Marick Masters quoted about Ronald Reagan in Wall Street Journal

Former President Ronald Reagan, who sparred with labor unions during his presidency, was named to the Labor Department’s Hall of Honor on Thursday, with the agency citing his leadership of Hollywood’s Screen Actors Guild and his support of the Solidarity movement in Poland.

The late Mr. Reagan will be the first president to receive such recognition, announced by Labor Secretary Alexander Acosta in a speech Thursday at the Ronald Reagan Presidential Library in Simi Valley, Calif. In the Hall of Honor, the president will join labor leaders such as the auto workers’ Walter Reuther and farm workers’ Cesar Chavez.

During his presidency, Mr.
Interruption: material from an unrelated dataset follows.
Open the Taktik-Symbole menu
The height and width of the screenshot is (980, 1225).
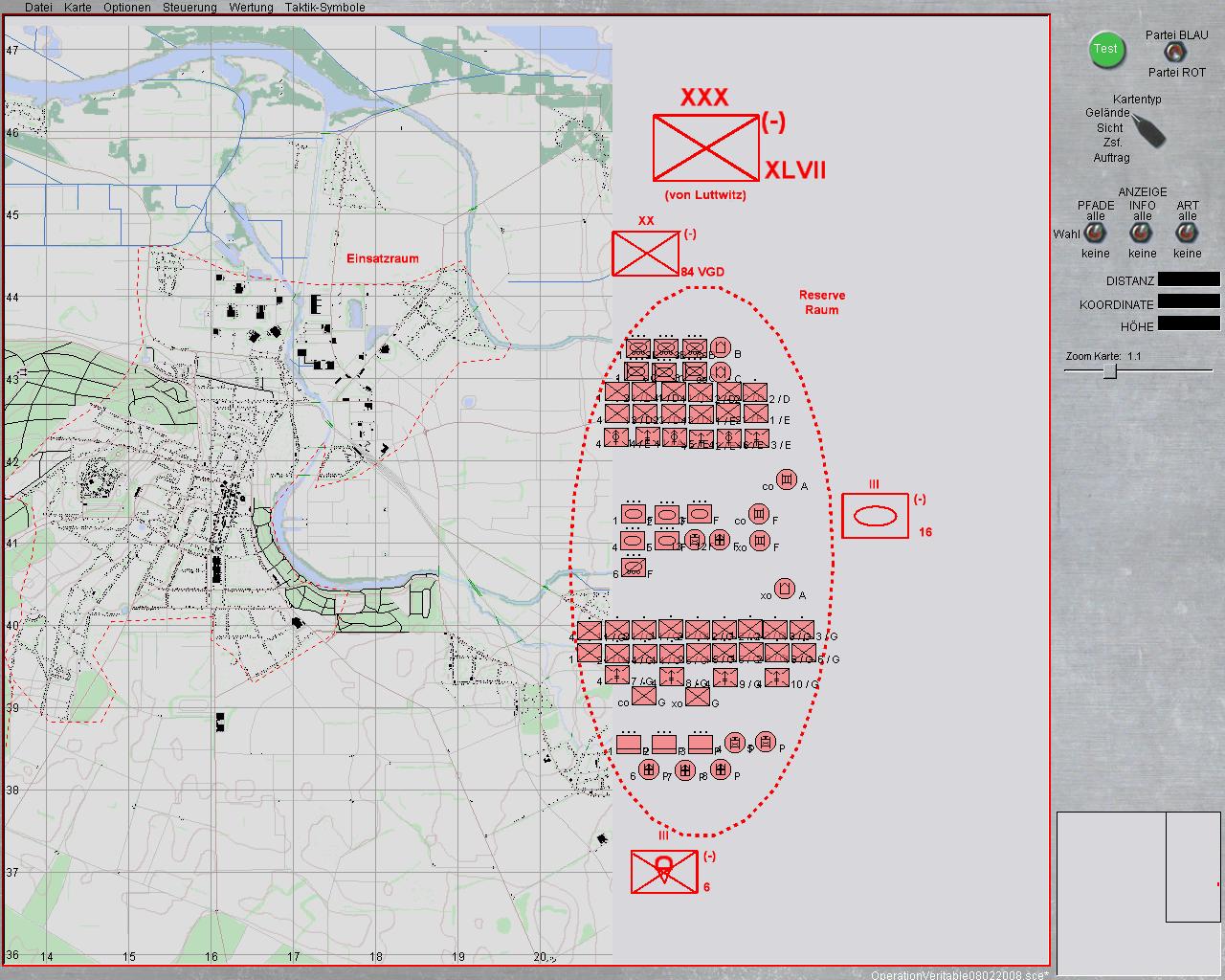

Reagan fired more than 10,000 unionized air traffic controllers who were on strike in 1981. That event is widely seen as a turning point for the diminished role of organized labor in the workplace and political arena, though the decline in unionization rates began in the 1950s.

“To put him in the same class as Walter Reuther, Cesar Chavez and [mine workers labor leader] John Lewis is a remarkable stretch,” said Marick Masters, who leads Wayne State University’s labor research center in Detroit. Breaking the air-traffic controller’s strike “symbolically gave a green light to those who wanted to take a more aggressive stance against unions.”

However, Mr. Masters said globalization and unions’ inability to adjust are more to blame for the sharp dropoff in union membership since the early 1980s than Mr. Reagan.

Mr. Reagan’s firing of air-traffic controllers, who were determined to be striking illegally, remains part of the political discussion. Wisconsin Gov. Scott Walker, when he was campaigning for the Republican presidential nomination in 2015, praised the former president’s actions and attempted to draw a connection to his own battles with public-sector labor unions.